Hab & Gut: Naja, ganz nett. Hab mir mehr von erwartet. Die Preise gehen hoch, die Preise gehen runter. Wirklich sehr Börsenspielmässig und ich finde das Prinzip etwas angestaubt. Mir gefallen zwei Mechanismen: Dass man immer mit einem Nachbarn eine Kartenauslage teilt und dass der Spieler, der am wenigsten gespendet hat, am Ende verliert. Beides sollte man in bessere Spiele einbauen… Die Abrechnung ist zudem für so ein eher lockeres Spiel viel zu viel Gerechne.

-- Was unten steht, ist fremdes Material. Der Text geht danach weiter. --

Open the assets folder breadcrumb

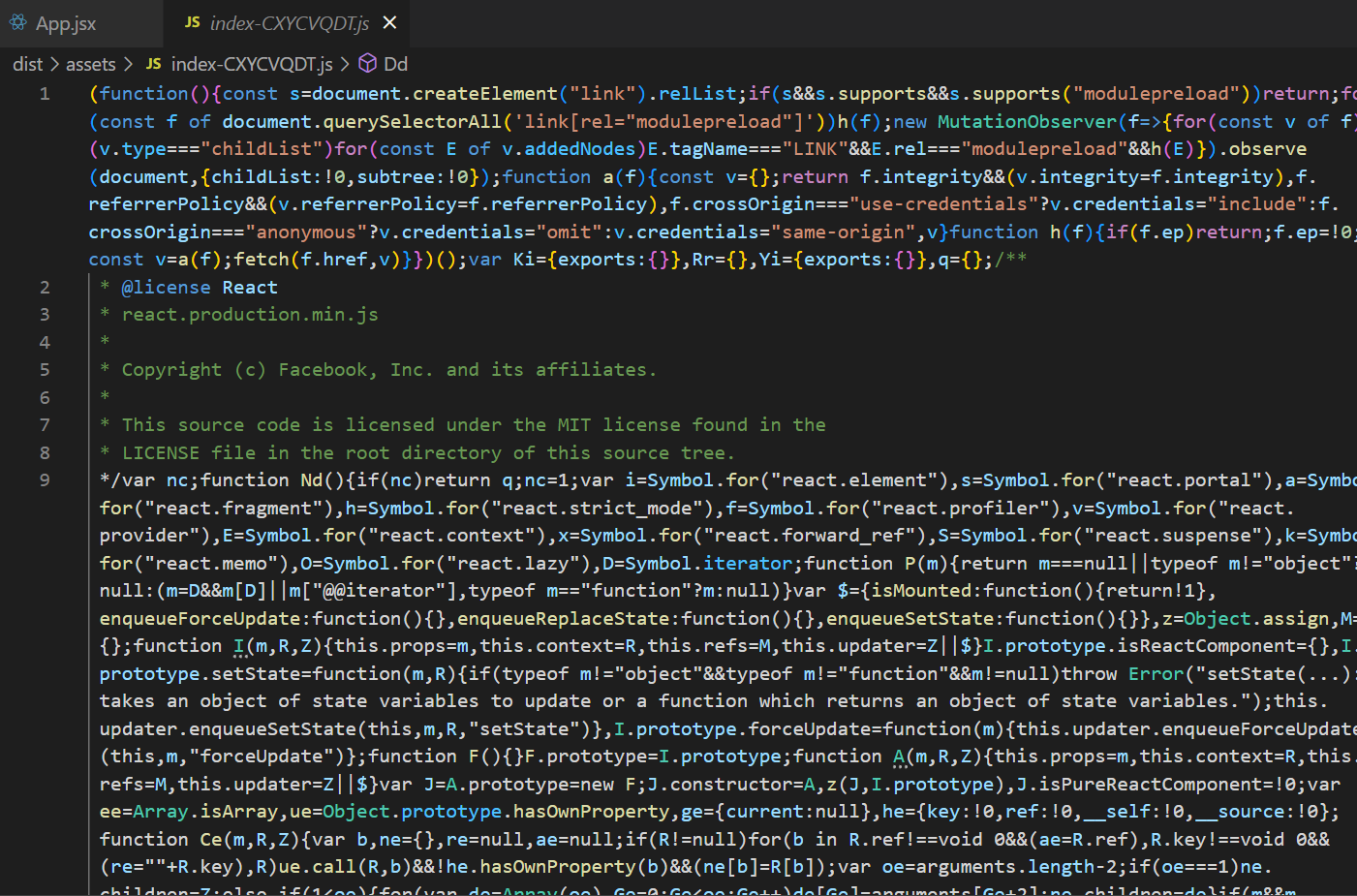90,64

Tumblin Dice: Habs jetzt mehrfach gespielt, ist halt kurz und hat dank des Materials einen hohen Aufforderungscharakter. Kein Brüller aber ein schönes Zwischendurchspiel. Ob der Preis für den Spielspass gerechtfertigt ist? Kaum, aber man bekommt was sehr schönes!
Nice Weather: Interessantes Spiel mit tollem Thema und einigen sehr netten Ideen. Im Grundspiel ist der Glücksfaktor aber recht hoch, zudem hat das Spiel einige Kinderkrankheiten. Vielleicht nimmt sich ja ein Verlag dem Spiel an – mit etwas Redaktionsarbeit kann daraus ein richtig gutes Spiel werden!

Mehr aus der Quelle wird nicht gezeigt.